Тот понял это и не ответил на шутку. Наступило короткое молчание, которое вновь прервал Мэнни.
— То, что вы говорите, если бы и было верно, могло бы относиться только к практическим идеям. Но ведь есть и чисто теоретические, созерцательные идеи, хотя бы в математике, в логике. С ними ваш анализ вряд ли удался бы.
— Нет идей чисто теоретических. Те, которые ими кажутся, только общее и шире других. Разве не на математике построена вся организация работы в инженерном деле и даже вообще в машинном производстве? Разве ваши планы и их осуществление были бы возможны без сотен тысяч математических вычислений? А что касается логики, то весь ее жизненный смысл именно в том, чтобы дать людям возможность столковываться между собою, то есть объединять с успехом свои усилия в труде или в исследовании.
— Затем, если всякая идея сводится в объединению усилий, то где же разница между истиной и заблуждением?
— Эта разница в их результатах.

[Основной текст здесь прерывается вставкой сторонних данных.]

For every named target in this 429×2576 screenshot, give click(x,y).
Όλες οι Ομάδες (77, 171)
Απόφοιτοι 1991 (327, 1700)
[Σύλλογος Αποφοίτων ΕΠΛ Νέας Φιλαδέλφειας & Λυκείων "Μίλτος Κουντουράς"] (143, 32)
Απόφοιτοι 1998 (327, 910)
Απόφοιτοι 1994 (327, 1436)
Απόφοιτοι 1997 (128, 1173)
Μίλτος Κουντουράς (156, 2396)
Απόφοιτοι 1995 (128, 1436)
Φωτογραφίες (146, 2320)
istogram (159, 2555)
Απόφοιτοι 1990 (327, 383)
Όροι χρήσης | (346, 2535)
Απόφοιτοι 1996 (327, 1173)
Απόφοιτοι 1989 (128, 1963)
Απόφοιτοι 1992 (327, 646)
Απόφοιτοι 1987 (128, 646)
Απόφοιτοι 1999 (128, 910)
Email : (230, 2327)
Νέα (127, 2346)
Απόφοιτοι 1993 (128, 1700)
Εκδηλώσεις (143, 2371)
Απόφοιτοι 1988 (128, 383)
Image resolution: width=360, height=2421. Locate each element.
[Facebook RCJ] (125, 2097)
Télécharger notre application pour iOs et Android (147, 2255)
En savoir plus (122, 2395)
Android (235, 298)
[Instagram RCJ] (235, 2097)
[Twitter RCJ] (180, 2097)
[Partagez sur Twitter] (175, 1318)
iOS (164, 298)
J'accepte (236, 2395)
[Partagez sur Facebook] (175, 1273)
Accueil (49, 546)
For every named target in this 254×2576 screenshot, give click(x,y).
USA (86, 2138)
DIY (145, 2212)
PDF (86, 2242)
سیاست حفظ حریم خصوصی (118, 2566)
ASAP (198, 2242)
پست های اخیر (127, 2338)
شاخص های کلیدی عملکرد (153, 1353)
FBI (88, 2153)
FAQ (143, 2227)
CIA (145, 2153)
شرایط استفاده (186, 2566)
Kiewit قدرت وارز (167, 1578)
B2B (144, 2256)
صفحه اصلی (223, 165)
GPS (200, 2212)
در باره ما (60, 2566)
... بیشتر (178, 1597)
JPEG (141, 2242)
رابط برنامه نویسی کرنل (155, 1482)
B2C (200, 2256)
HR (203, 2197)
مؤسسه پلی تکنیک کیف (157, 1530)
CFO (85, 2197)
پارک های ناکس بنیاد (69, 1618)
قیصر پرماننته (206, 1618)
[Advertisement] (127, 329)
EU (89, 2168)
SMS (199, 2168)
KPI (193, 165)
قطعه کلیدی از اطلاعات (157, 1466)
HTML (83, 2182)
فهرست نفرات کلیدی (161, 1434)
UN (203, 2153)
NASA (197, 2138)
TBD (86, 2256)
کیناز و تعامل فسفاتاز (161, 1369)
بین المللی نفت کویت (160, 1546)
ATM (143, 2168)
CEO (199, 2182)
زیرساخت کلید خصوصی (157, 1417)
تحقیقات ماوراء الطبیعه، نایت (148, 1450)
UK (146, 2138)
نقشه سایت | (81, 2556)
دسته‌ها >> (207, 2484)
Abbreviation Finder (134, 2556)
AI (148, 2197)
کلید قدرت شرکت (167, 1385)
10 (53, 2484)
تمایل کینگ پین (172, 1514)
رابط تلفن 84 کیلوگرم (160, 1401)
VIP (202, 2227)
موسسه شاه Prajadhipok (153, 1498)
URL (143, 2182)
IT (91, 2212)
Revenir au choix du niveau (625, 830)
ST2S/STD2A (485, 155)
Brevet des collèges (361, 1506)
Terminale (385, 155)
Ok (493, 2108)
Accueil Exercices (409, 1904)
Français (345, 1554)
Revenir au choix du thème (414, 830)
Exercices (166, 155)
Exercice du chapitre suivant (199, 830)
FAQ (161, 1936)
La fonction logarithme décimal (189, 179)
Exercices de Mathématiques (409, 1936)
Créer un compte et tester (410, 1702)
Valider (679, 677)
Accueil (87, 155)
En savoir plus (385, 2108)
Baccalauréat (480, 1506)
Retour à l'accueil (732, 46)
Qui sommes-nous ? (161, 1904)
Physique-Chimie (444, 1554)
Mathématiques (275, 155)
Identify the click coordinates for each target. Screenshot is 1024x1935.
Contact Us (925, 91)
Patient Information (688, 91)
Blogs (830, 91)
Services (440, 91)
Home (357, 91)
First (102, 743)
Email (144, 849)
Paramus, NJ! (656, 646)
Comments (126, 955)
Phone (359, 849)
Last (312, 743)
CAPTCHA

Объединение усилий может быть таким, что оно ведет к достижению их цели, тогда оно — истина, и оно может быть таким, что ведет к их растрате, крушению; тогда оно — заблуждение. Идея свободы была истиной потому, что вела человечество к победе, к расцвету жизни, которая есть конечная цель всякого труда. Математические формулы — истины потому, что дают надежное орудие успеха в борьбе со стихиями. Заблуждение само себя опровергает, приводя усилия к неудаче.
— Ну а если цель вполне достигнута, что же тогда дальше с истиной? Усилиям, которые ею объединялись, приходит конец…
— И ей тоже. Человечество идет дальше, ставит новые цели; а она умирает. Когда окончательно исчезнут преступления, умрет идея правосудия. Когда жизнь и развитие людей совершенно не будут стеснены никаким гнетом, тогда отживет идея свободы. Они рождаются и борются за свою жизнь и погибают. Часто одна убивает другую, как свобода убивает авторитет, научная мысль — религиозную, новая теория — старую.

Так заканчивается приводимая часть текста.